◆ Trecho selecionado

As especificidades dos conflitos societários encontram na arbitragem um instrumento apto para sanar as mais diversas situações de forma ágil e discreta e também mais eficiente do que o Judiciário — considerando-se a provável especialização dos árbitros em relação às matérias em disputa. É por essas razões que tem aumentado a quantidade de instrumentos societários originários e contratos derivados (como acordos de cotistas ou acionistas e contratos de investimento) que preveem cláusulas compromissórias para resolução de litígios internos à sociedade.
Embora até 2001 não houvesse previsão legislativa expressa — lacuna preenchida pelo acréscimo do §3º do artigo 109 da Lei das Sociedades por Ações —, a inserção de cláusula compromissória no estatuto social já é prática tradicional e consolidada no mercado brasileiro, e sua expansão tende a prosseguir. Provas do sucesso do uso da arbitragem na resolução de litígios societários são os requerimentos de governança coorporativa da B3: para entrarem no Nível 2 ou no Novo Mercado as empresas devem aderir à Câmara de Arbitragem do Mercado (CAM).
Durante muito tempo, porém, persistiram algumas incertezas quanto ao alcance e a eficácia das cláusulas compromissórias inseridas em contratos sociais e estatutos sociais. Dada sua natureza mista — contratual e jurisdicional —, a submissão à arbitragem depende, incontestavelmente, da manifestação de vontade das partes; foi por isso que pairaram dúvidas em torno da aceitação compulsória de cláusula compromissória diante da ausência de consenso entre todos os acionistas.
Recentemente, a Lei 13.129/15, que reformou a Lei de Arbitragem (Lei 9.307/96), acrescentou o artigo 136-A à Lei das Sociedades por Ações e subjugou grande parte da insegurança que ainda havia quanto aos efeitos da convenção arbitral em um instrumento societário. A nova regra estabelece quórum especial para a inclusão de cláusula compromissória e, tratando-se de companhia fechada, garante o direito de retirada, mediante reembolso do valor das ações, daqueles acionistas que discordem da deliberação assemblear.

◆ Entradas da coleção
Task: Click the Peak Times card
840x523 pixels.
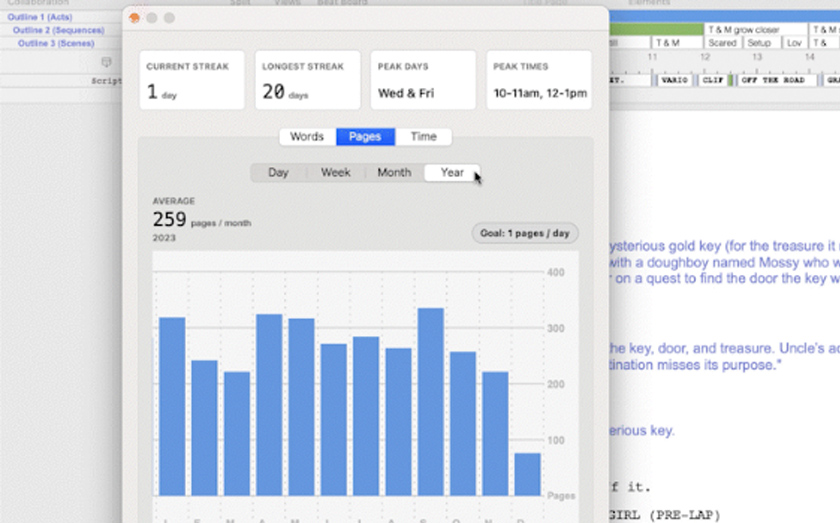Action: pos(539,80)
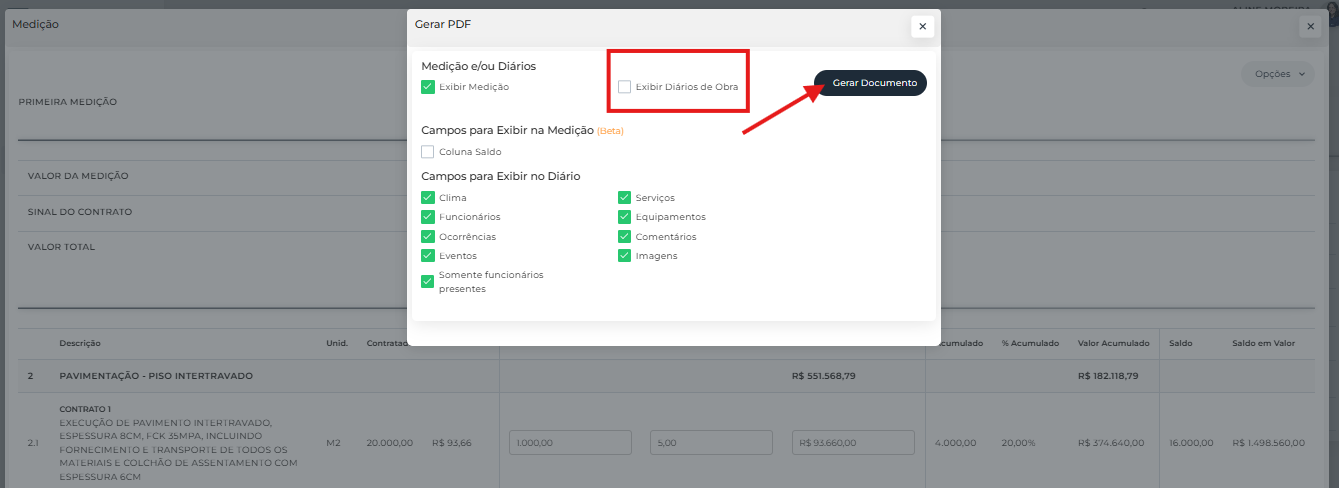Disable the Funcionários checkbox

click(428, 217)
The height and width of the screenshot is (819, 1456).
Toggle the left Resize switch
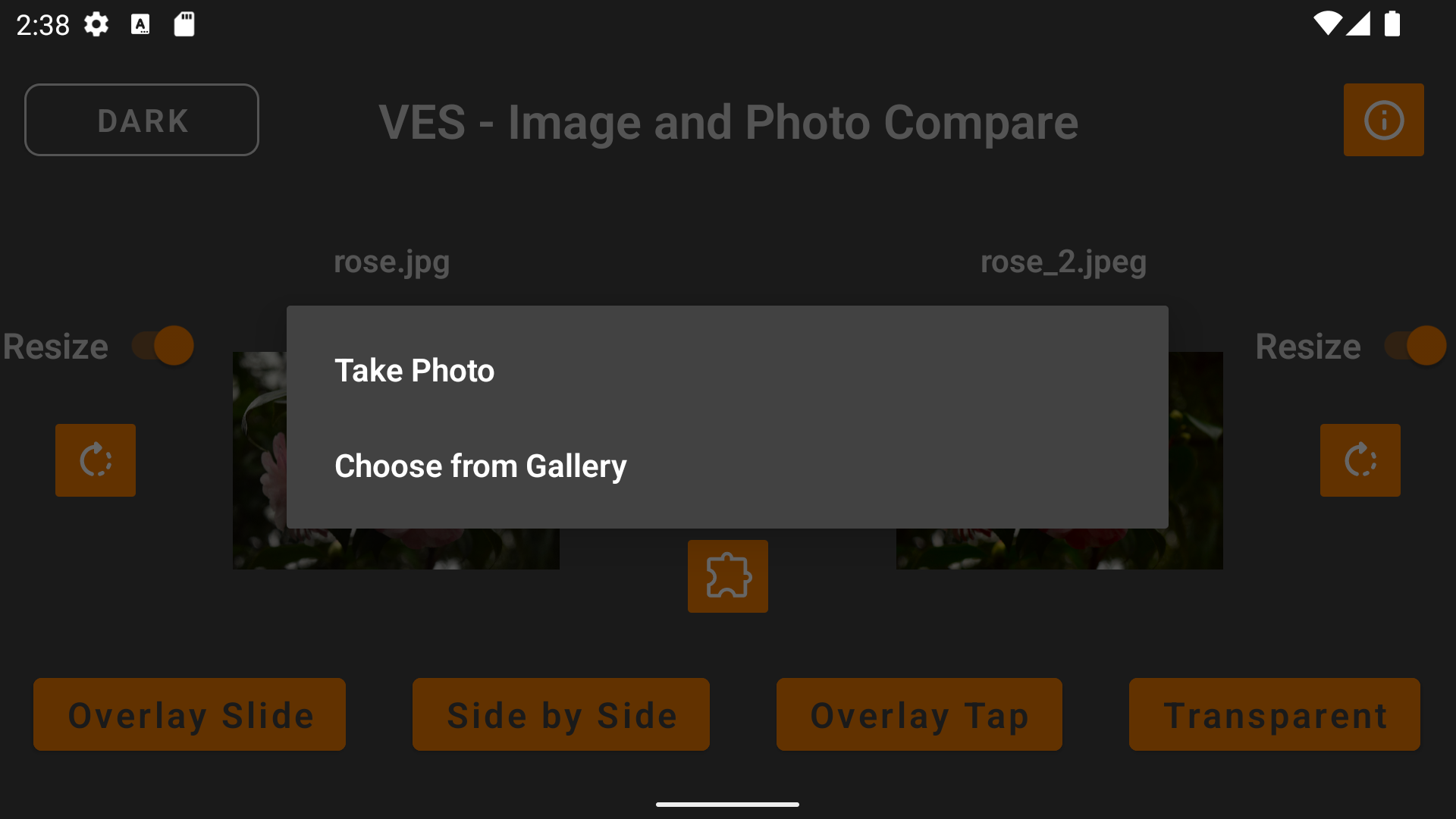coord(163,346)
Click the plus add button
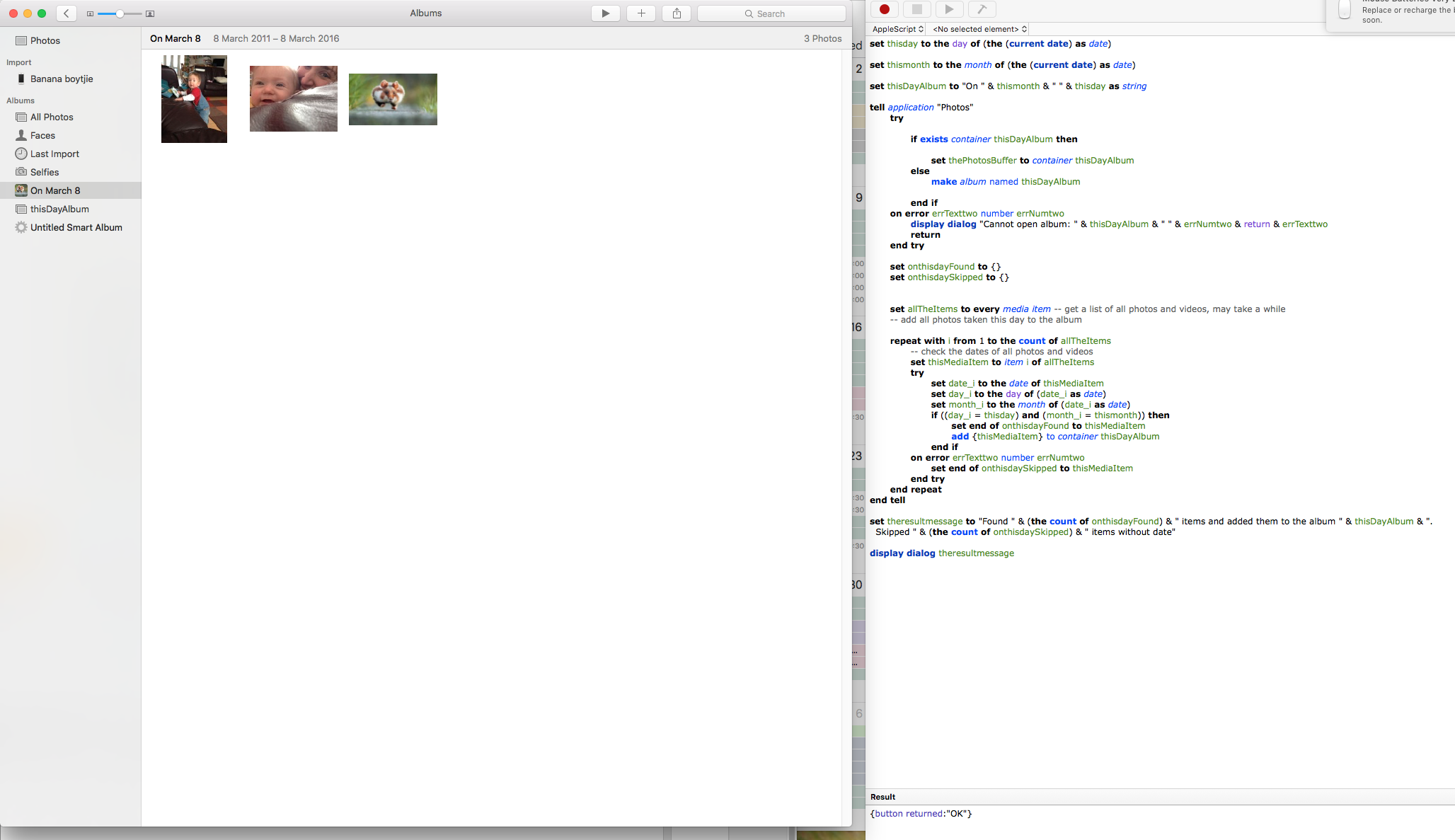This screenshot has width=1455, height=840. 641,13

◆ Enunciado
Dê continuidade ao texto sobre arbitragem nos conflitos societários, começando logo após a última frase dele.

◆ Resposta ao exercício
Outra inovação salutar diz respeito à eficácia da convenção arbitral, que deverá aguardar o decurso do prazo de 30 dias, contado da publicação da ata da assembleia geral que a aprovou. Evita-se, com isso, a retroatividade da cláusula e também surpresas quanto à sua aplicação a um litígio já nascente.
Assim, a cláusula compromissória incluída no estatuto social vinculará a sociedade e todos os seus acionistas, aplicando-se à resolução dos conflitos sobre direitos patrimoniais disponíveis que sejam oriundos ou relacionados a todo e qualquer relacionamento das partes signatárias a propósito da sociedade. Como não apenas as cláusulas específicas do estatuto social estarão, regra geral, abarcadas pela arbitragem, é importante que os demais instrumentos societários prevejam, de modo uniforme, como se dará a resolução de conflitos — a fim de se evitar entraves e discussões suplementares prévias à instauração do procedimento arbitral.
Apesar de enfrentar cada vez menos resistência da doutrina, a vinculação de administradores que não compõem o quadro de acionistas da sociedade ainda é capaz de gerar algumas dificuldades práticas. Por precaução, recomenda-se que o termo de posse do administrador faça referência expressa à sua anuência a todos os termos do estatuto social, e em especial sua concordância com a aplicação da cláusula compromissória nele contida aos litígios porventura decorrentes dessa relação.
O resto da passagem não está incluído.